**Source extract:**
Fed to pull back on bond buying program

Late July saw the 10-year note bottom out in late July at roughly 1.4%. While minutes from the Fed’s last policy meeting released last week showed that officials had not determined exactly when to pull back its bond purchases, the yield began a steep rise on 10-year notes beginning last week and was sitting at 2.9% early this morning.

While the rising rates may move potential homebuyers into the market now before rates continue even higher, this demand on purchase mortgages has not made up for the sharp decline in refinancings that have seen huge job cuts in the mortgage departments of the nation’s largest lenders. The higher rates have markedly reduced any ability for many to refinance and when combined with the ebb in foreclosures and defaults, mortgage workers are feeling the bite.

Yesterday, Wells Fargo, the biggest home lender,  told 2,300 of its mortgage employees that their services wouldn’t be required in 60 days time, citing a lull in refinancing this year, and a steep drop from last year.

JPMorgan to cut mortgage-related jobs

JPMorgan Chase & Co. (NYSE:JPM), the no. 2 mortgage lender, said two weeks ago that it would eliminate 3,000 mortgage-related jobs.

While both lenders have said that they will work to keep these employees on their payrolls by moving them into other departments, for many this will come as little comfort.

**Work item A:** Write out the mortgage article from "Late July saw" up to and including "feeling the bite.".
**Work item B:** In the rows, swap "Identify" for "Determine" in the lines from the line with "I want to click on nav-mypage-label: 마이페이지, so" up to and including the line with "offline-mode-link: 离线模式 is", leaving everything else unchanged. Give back only those lines, without the pictures.

**Data:**
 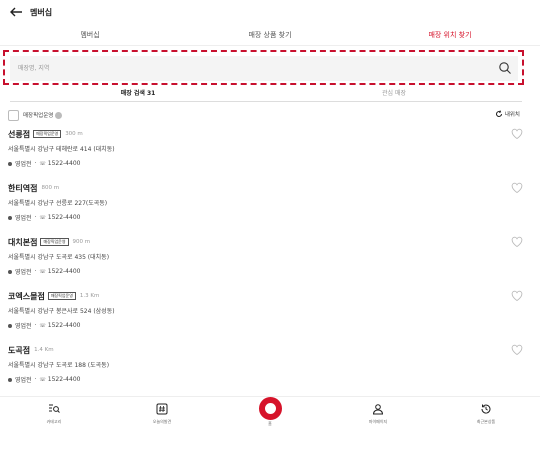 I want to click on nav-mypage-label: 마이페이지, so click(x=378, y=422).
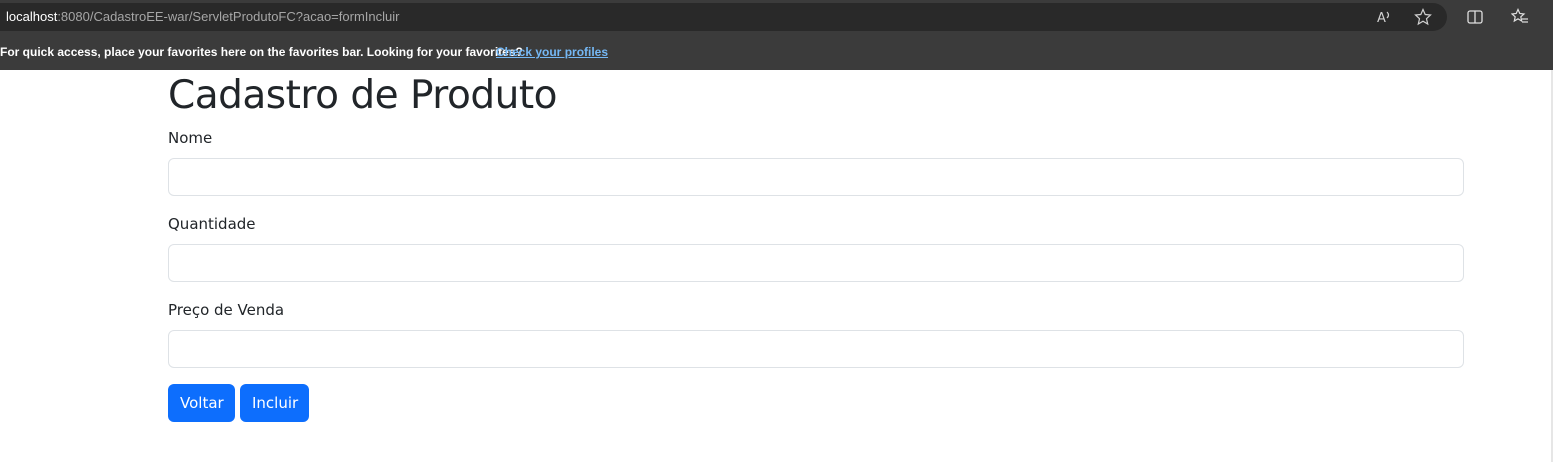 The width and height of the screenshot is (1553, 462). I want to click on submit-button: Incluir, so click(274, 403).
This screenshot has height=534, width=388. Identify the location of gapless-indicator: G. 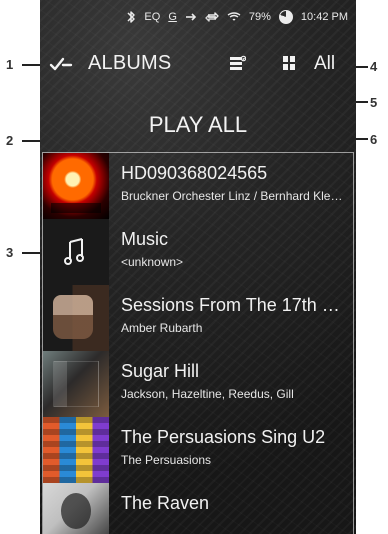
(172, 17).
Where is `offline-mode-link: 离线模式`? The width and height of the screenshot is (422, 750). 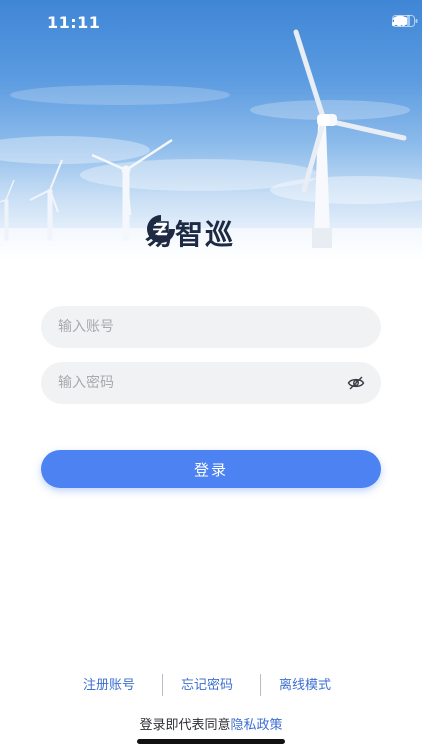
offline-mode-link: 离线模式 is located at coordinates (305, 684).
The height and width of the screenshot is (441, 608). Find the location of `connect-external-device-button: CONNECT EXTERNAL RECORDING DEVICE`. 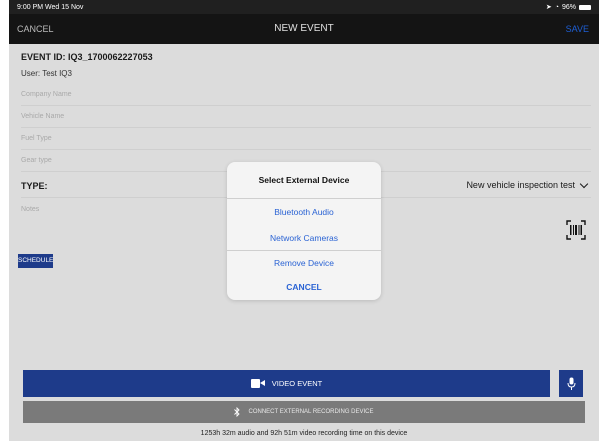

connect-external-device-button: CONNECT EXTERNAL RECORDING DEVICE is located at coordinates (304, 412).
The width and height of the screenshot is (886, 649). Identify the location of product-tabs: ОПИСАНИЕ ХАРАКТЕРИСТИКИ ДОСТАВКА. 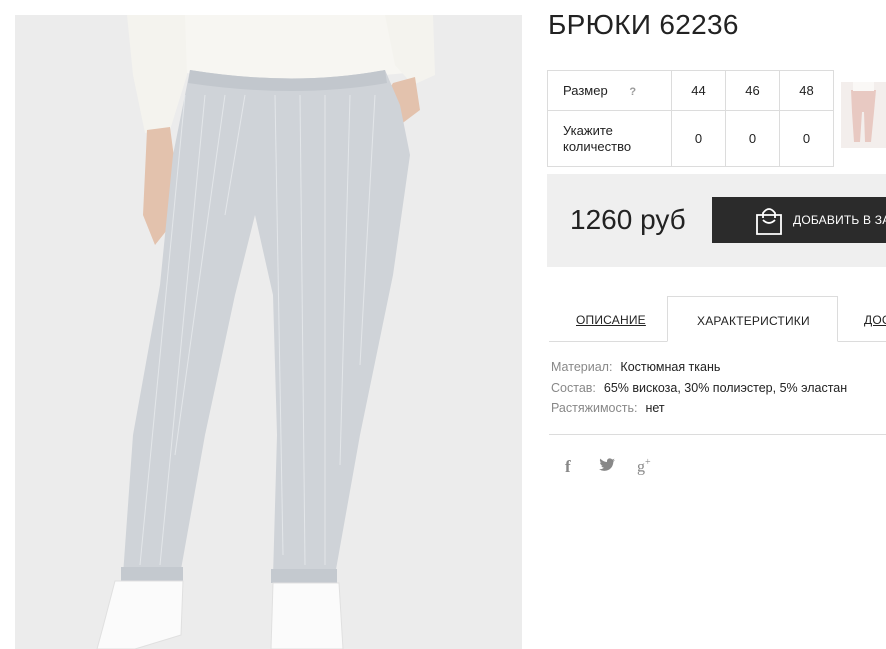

==

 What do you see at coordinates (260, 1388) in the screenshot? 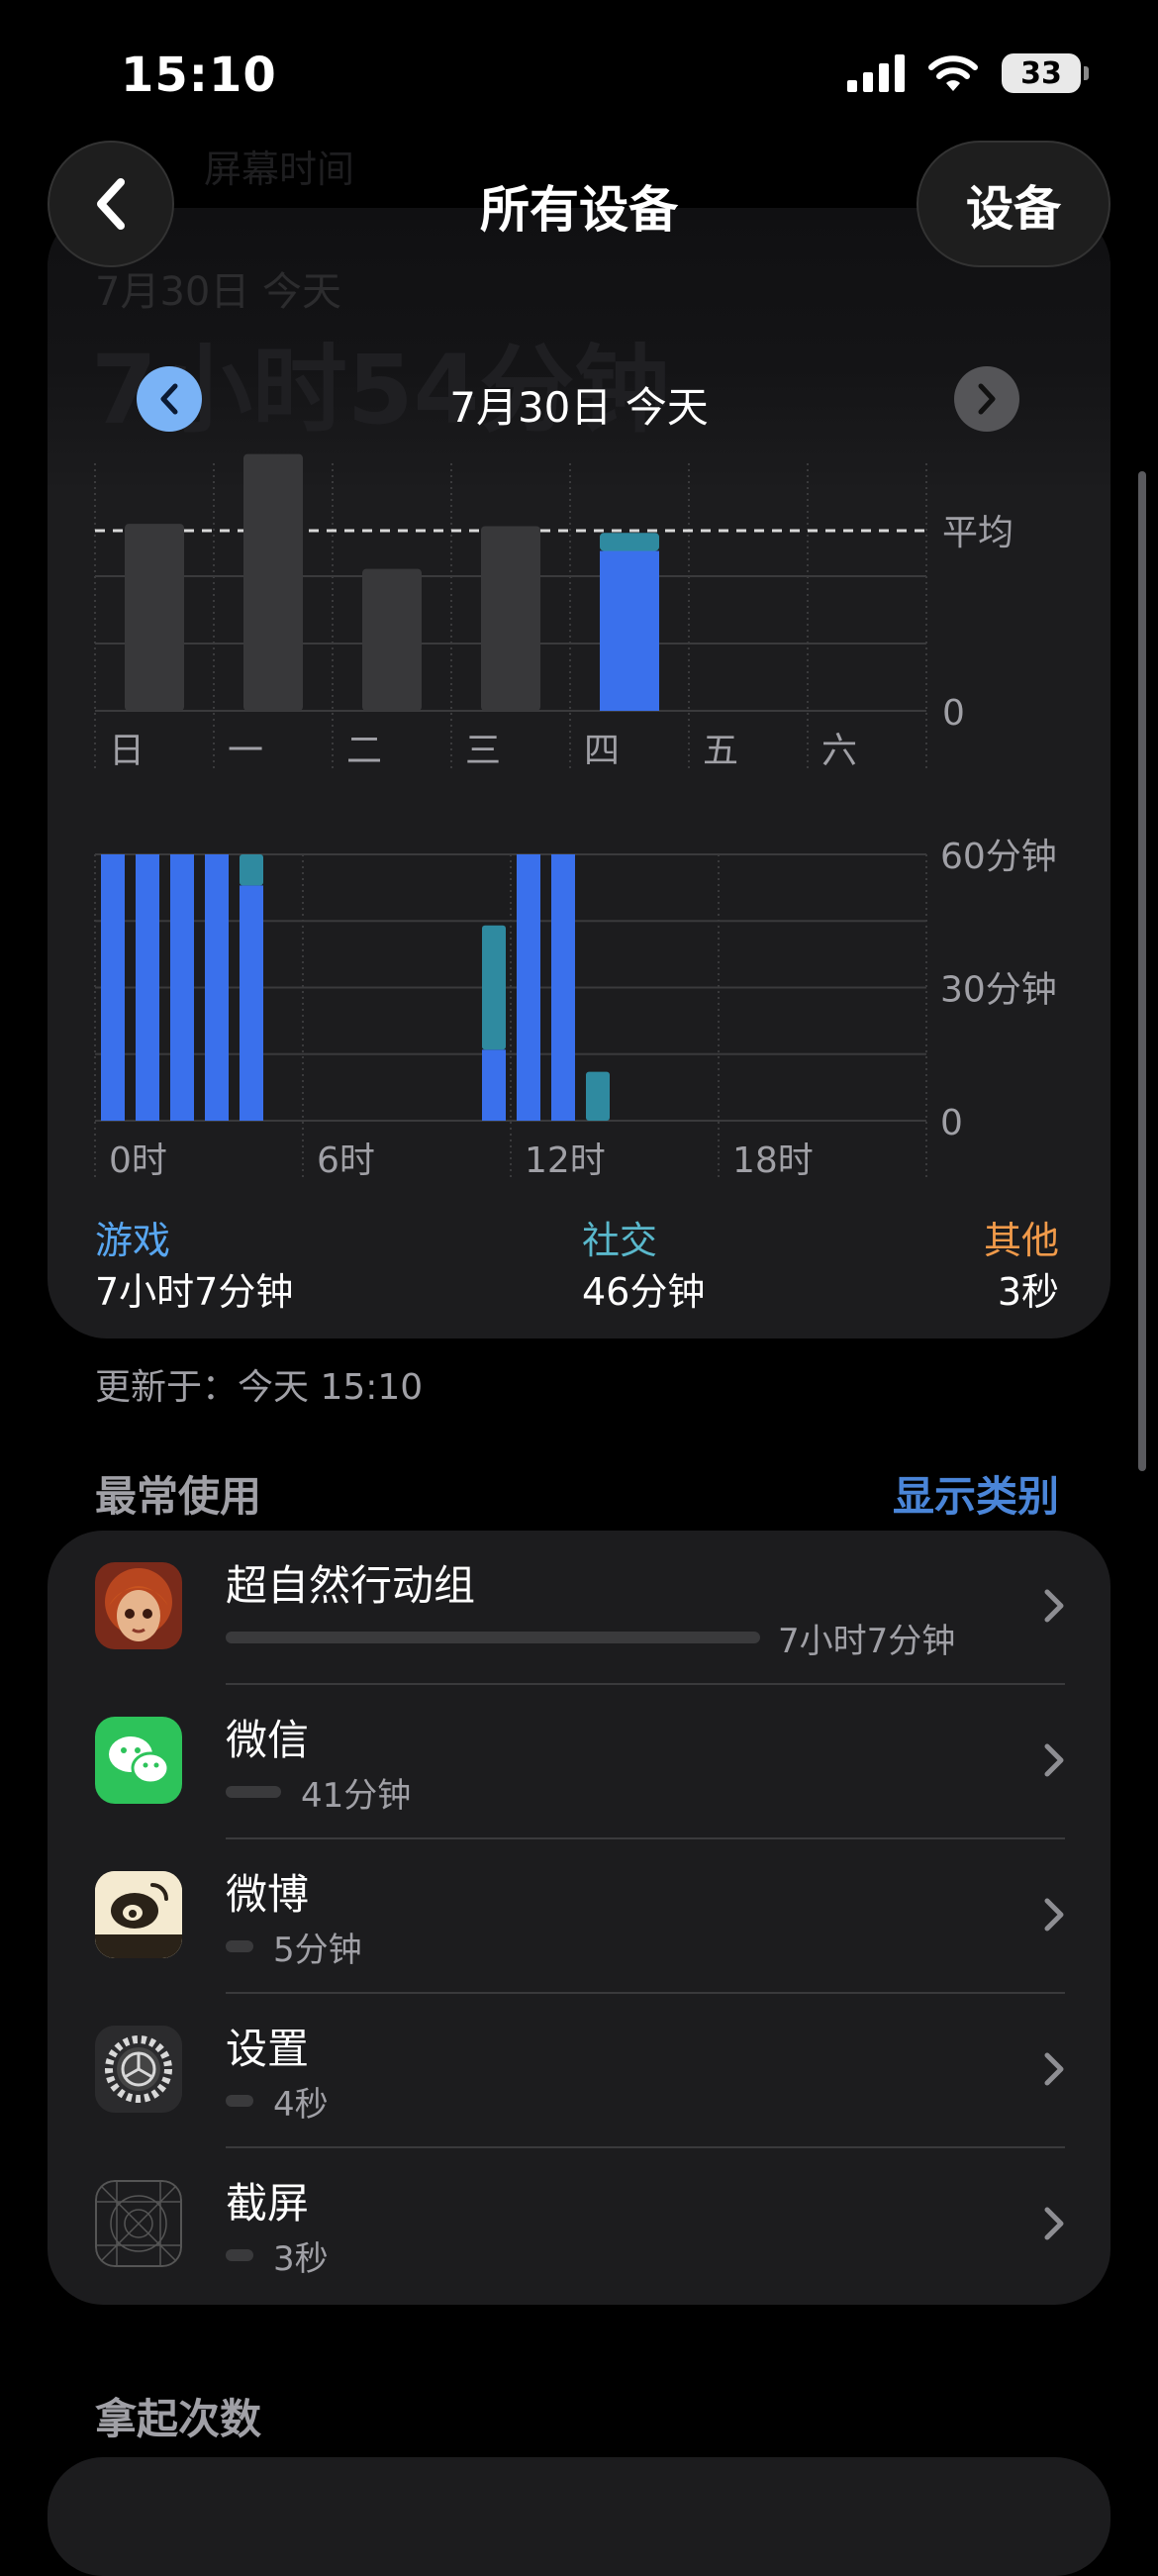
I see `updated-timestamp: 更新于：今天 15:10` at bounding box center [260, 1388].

==

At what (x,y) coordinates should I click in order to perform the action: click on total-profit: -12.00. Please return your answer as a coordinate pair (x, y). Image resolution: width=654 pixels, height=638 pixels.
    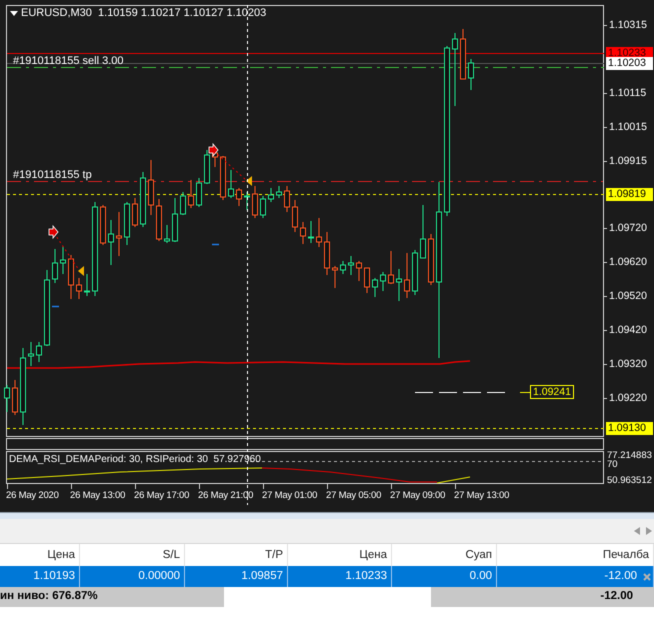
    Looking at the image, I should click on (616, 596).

**Exercise response A:**
Late July saw the 10-year note bottom out in late July at roughly 1.4%. While minutes from the Fed’s last policy meeting released last week showed that officials had not determined exactly when to pull back its bond purchases, the yield began a steep rise on 10-year notes beginning last week and was sitting at 2.9% early this morning.

While the rising rates may move potential homebuyers into the market now before rates continue even higher, this demand on purchase mortgages has not made up for the sharp decline in refinancings that have seen huge job cuts in the mortgage departments of the nation’s largest lenders. The higher rates have markedly reduced any ability for many to refinance and when combined with the ebb in foreclosures and defaults, mortgage workers are feeling the bite.

**Exercise response B:**
  I want to click on nav-mypage-label: 마이페이지, so click(x=378, y=422).
 The width and height of the screenshot is (1553, 462). I want to click on submit-button: Incluir, so click(274, 403).
This screenshot has height=534, width=388. Determine the location of gapless-indicator: G. 
(172, 17).
Where is `offline-mode-link: 离线模式`? The width and height of the screenshot is (422, 750). 
offline-mode-link: 离线模式 is located at coordinates (305, 684).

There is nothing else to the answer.